**TEXTO FORNECIDO:**

=======

Trump também fez questão de agradecer à Rússia, Turquia, Síria, Iraque e aos curdos sírios pelo apoio dado a essa “missão muito perigosa” – apesar de Moscou já ter dito que não viu nenhum voo norte-americano sobre Idlib no sábado. Explicou o fato de não ter comunicado a operação a líderes democratas do Congresso em função de Washington ter virado “uma máquina de vazamento” e não querer pôr em risco as tropas enviadas.

Segundo ele, a informação do ataque só foi aberta depois que as tropas estavam de volta e em segurança. No pântano de Washington, onde viceja a flor da russofobia, liberais chiaram muito que Trump haja agradecido primeiro aos russos e só depois às “nossas tropas”: #resistência!

A repentina execução do terrorista em decadência também tem o efeito de atenuar críticas à retirada de Trump do norte da Síria – de que iria favorecer o retorno do Estado Islâmico.

Também para acalmar os ânimos, o presidente bilionário já garantiu a volta dos soldados dos EUA aos poços de petróleo sírios – como a máfia diria, nada pessoal, apenas negócios como de costume.

De qualquer forma, a performance de Trump ainda está muito aquém da do antecessor democrata. Late muito, mas na hora de morder, prefere uma boa encenação, sanções, mais sanções, guerra comercial, rasgar acordos, perseguir imigrantes, babar com muros. Sabe-se lá porque, não manteve as “terças-feiras da morte” da Casa Branca – a denominação é do New York Times -, de tantas lembranças inesquecíveis para Obama e os esquadrões da morte com drones da CIA.

Além disso, Al Baghdadi não tem, nos EUA, o mesmo apelo de Bin Laden.

Se a cartada do ‘matei o terrorista’ não funcionar, Trump sempre pode chamar outra tropa de choque republicana para tumultuar as próximas sessões do inquérito de impeachment, como fez na semana passada. Nancy Pelosi “está vencendo” com sua estratégia de alcançar o impeachment, advertiu em entrevista o ex-guru de Trump, Steve Bannon, que até abriu uma “sala de guerra” para combater os ataques ao presidente que ajudou a colocar na Casa Branca.

Como a vida é cheia de emoções fortes, a corrida eleitoral também é uma corrida contra o tempo, contra a ameaça de que a “bolha de tudo” que vem sendo inflada desde 2009 vá pelos ares, levando com ela a reeleição. Desde o meio de setembro, o Fed anda tendo que socorrer o interbancário, cuja taxa em momentos de crise já chegou a 10%. Pelo menos até janeiro de 2020, o Fed continuará com recompras no overnight de US$ 75 bilhões e mais US$ 35 bilhões em recompras a termo duas vezes por semana.

No que vem sendo chamado de forma zombateira de “Não Quantitative Easing”, o Fed de Nova Iorque irá comprar US$ 60 bilhões em letras do Tesouro por mês. Enquanto Trump mantém a pressão para que o Fed volte aos juros zero ou reais negativos o quanto antes – em meio aos estragos de sua guerra comercial e à “desaceleração sincronizada” das principais economias globais detectada pelo FMI.

=======

**CONJUNTO DE DADOS:**

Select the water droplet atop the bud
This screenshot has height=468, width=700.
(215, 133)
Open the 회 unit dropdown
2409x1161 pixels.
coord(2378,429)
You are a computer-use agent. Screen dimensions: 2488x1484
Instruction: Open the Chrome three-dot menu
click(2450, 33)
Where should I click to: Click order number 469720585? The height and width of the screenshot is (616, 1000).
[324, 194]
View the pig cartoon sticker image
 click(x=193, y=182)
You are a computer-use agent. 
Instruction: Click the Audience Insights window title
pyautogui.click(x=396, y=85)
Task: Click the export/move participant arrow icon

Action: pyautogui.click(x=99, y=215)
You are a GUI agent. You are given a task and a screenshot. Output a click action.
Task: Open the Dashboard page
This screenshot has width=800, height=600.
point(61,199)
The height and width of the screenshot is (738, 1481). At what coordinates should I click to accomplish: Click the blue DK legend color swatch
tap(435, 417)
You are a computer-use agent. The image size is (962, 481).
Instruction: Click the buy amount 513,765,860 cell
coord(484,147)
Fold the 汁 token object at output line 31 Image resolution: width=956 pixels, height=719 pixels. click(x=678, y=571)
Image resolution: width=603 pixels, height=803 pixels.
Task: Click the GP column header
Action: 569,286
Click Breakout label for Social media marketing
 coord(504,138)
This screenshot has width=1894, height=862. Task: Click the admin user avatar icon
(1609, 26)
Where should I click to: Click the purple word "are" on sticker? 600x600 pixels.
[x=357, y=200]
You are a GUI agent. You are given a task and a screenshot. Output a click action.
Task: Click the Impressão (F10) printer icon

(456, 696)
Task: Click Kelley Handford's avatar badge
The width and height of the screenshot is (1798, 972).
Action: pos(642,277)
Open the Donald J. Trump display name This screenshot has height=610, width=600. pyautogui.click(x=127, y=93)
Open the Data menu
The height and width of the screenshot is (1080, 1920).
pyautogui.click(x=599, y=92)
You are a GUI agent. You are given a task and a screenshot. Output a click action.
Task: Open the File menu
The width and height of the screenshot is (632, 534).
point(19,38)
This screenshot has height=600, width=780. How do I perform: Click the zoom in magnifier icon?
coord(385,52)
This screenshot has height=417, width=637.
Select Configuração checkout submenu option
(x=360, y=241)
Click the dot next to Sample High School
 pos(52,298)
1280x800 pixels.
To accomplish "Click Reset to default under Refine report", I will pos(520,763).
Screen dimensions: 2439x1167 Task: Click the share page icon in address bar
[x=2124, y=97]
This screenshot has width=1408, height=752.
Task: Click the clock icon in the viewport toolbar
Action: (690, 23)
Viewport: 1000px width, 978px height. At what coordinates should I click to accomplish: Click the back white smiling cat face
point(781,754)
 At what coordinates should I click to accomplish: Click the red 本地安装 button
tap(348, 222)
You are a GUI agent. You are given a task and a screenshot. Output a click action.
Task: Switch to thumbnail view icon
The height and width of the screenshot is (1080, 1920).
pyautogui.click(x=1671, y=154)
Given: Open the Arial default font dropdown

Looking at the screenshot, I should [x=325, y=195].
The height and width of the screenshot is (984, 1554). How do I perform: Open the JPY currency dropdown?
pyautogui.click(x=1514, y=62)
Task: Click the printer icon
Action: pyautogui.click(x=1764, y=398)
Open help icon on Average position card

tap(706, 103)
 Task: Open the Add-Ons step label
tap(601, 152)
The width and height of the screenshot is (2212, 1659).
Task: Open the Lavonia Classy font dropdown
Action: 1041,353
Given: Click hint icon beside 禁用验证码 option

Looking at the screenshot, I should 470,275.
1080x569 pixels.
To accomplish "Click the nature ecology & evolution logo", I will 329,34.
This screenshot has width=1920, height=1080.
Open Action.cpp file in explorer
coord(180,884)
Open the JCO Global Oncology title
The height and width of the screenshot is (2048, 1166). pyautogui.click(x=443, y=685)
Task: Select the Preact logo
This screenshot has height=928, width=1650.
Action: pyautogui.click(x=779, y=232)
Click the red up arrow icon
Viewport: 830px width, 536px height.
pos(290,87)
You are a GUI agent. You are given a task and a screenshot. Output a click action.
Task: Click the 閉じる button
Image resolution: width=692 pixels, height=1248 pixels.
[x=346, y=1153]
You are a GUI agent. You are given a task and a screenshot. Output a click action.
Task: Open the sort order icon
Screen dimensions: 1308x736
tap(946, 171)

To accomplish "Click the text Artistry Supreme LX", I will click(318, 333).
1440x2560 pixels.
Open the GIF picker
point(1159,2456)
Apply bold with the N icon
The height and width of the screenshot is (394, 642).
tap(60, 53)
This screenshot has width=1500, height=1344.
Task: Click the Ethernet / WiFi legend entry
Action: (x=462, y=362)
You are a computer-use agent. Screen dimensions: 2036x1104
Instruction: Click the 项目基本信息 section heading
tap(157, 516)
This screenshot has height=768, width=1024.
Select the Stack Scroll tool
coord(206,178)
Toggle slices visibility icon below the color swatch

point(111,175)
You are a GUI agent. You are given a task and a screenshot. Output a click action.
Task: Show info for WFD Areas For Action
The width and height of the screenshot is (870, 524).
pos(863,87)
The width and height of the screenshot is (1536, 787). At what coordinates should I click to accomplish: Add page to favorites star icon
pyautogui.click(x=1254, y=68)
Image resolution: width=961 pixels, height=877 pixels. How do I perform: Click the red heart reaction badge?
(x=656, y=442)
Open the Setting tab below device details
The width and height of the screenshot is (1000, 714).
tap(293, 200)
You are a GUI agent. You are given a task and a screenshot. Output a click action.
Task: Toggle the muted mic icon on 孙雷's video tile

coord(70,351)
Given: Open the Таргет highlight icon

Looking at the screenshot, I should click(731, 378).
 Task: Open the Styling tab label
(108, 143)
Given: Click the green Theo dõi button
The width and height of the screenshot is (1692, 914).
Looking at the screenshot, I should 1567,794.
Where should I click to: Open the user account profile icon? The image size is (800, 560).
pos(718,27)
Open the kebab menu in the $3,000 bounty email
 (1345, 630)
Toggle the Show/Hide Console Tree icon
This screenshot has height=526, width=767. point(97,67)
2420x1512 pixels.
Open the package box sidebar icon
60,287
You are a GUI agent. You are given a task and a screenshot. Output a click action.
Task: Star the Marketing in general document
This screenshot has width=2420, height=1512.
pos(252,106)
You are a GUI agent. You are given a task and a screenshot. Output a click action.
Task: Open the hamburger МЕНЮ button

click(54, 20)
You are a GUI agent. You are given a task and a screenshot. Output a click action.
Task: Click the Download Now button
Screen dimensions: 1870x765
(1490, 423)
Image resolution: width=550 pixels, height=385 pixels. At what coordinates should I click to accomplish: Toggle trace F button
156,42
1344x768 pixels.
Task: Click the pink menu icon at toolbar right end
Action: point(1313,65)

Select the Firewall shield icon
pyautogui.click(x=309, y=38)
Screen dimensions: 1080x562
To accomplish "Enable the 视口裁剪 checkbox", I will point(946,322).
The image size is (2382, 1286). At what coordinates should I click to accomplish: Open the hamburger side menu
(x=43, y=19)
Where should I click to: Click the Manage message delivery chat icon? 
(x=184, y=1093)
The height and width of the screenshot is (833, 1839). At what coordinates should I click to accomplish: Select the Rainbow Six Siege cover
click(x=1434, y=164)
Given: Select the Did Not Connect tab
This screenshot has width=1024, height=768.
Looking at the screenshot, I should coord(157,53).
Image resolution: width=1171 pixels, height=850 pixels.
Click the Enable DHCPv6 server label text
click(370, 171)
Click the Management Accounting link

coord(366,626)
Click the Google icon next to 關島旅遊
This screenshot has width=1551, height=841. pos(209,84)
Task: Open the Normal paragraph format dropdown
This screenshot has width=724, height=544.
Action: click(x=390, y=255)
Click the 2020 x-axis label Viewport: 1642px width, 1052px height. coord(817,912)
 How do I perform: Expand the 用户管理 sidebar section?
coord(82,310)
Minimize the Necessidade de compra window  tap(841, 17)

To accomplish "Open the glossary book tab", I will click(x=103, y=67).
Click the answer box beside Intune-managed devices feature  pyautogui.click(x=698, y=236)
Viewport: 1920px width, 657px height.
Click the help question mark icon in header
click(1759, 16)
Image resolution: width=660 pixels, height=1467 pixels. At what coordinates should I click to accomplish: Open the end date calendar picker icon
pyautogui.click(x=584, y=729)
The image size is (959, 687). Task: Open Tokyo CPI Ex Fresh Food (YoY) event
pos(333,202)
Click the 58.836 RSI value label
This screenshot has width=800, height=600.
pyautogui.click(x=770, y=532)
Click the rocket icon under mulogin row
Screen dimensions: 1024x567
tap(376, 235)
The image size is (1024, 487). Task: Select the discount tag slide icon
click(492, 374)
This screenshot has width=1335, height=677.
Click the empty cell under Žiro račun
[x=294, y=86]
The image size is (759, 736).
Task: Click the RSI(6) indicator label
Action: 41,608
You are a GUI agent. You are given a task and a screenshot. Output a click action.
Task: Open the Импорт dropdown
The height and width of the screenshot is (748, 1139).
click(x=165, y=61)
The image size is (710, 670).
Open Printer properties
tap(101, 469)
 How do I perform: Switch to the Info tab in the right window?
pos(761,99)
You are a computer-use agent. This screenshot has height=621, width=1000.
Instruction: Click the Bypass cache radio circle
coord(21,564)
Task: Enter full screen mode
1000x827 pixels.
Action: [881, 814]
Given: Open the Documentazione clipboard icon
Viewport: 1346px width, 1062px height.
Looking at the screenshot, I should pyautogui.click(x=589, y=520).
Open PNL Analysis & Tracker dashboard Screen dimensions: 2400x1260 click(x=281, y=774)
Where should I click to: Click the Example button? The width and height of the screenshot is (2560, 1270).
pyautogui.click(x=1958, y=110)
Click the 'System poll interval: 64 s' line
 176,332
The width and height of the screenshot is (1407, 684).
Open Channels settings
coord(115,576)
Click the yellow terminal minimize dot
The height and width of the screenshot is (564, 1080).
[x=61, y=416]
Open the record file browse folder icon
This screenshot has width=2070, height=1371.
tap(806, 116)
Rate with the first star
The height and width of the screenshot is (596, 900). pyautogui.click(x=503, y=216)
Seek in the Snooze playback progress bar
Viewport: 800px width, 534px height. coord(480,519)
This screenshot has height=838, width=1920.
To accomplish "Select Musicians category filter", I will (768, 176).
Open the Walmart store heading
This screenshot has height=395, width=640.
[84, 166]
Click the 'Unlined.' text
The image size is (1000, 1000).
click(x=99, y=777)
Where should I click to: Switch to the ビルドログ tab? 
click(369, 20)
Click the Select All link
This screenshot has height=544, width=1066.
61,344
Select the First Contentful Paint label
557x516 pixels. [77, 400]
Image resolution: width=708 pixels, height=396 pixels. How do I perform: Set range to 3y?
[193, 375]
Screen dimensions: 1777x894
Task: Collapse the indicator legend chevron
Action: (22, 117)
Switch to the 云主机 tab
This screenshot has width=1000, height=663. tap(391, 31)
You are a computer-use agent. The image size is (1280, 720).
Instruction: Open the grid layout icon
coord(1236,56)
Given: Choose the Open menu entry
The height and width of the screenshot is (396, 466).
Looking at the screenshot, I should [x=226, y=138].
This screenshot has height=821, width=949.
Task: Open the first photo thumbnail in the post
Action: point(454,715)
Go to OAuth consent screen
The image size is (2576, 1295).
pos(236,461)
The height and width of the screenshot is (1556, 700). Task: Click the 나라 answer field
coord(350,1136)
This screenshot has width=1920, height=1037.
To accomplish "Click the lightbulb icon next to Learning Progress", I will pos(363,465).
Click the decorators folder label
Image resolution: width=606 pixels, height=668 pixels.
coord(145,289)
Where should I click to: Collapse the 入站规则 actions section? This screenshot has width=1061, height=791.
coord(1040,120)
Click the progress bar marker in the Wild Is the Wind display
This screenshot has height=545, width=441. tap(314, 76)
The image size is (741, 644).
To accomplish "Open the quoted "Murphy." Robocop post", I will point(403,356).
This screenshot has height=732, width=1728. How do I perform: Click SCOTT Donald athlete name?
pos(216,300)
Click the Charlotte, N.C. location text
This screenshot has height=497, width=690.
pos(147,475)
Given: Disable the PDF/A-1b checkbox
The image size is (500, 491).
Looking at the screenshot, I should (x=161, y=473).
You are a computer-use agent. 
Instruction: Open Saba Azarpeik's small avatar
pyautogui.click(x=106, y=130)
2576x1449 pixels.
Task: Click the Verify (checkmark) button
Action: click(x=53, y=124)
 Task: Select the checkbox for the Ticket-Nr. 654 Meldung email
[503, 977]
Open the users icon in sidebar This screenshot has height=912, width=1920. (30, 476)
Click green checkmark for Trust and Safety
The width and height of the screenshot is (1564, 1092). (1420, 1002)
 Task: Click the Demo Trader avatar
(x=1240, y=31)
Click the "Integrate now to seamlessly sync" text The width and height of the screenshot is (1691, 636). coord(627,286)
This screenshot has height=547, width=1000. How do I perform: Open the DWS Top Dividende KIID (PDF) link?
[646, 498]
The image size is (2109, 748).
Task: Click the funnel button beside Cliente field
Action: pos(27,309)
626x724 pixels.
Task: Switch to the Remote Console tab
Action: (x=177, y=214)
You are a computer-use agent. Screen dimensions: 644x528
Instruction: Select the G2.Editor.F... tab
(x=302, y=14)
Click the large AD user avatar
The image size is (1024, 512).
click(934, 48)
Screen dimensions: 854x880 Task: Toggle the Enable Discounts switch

=======

**TAREFA A:**
Reproduza o trecho do texto fornecido começando em "Segundo ele, a" e terminando em "do Estado Islâmico.".
**TAREFA B:**
Transforme em uma tabela Markdown, com as colunas Nº e Linha, somente as linhas dos registros começando na linha que contém "Task: Select the checkbox" e terminando na linha que contém "(1691, 636). coord(627,286)", ambas incluídas. Deixe de fora as linhas em branco.

**RESULTADO DO EXERCÍCIO A:**
Segundo ele, a informação do ataque só foi aberta depois que as tropas estavam de volta e em segurança. No pântano de Washington, onde viceja a flor da russofobia, liberais chiaram muito que Trump haja agradecido primeiro aos russos e só depois às “nossas tropas”: #resistência!

A repentina execução do terrorista em decadência também tem o efeito de atenuar críticas à retirada de Trump do norte da Síria – de que iria favorecer o retorno do Estado Islâmico.

**RESULTADO DO EXERCÍCIO B:**
| Nº | Linha |
|---|---|
| 1 |  Task: Select the checkbox for the Ticket-Nr. 654 Meldung email |
| 2 | [503, 977] |
| 3 | Open the users icon in sidebar This screenshot has height=912, width=1920. (30, 476) |
| 4 | Click green checkmark for Trust and Safety |
| 5 | The width and height of the screenshot is (1564, 1092). (1420, 1002) |
| 6 |  Task: Click the Demo Trader avatar |
| 7 | (x=1240, y=31) |
| 8 | Click the "Integrate now to seamlessly sync" text The width and height of the screenshot is (1691, 636). coord(627,286) |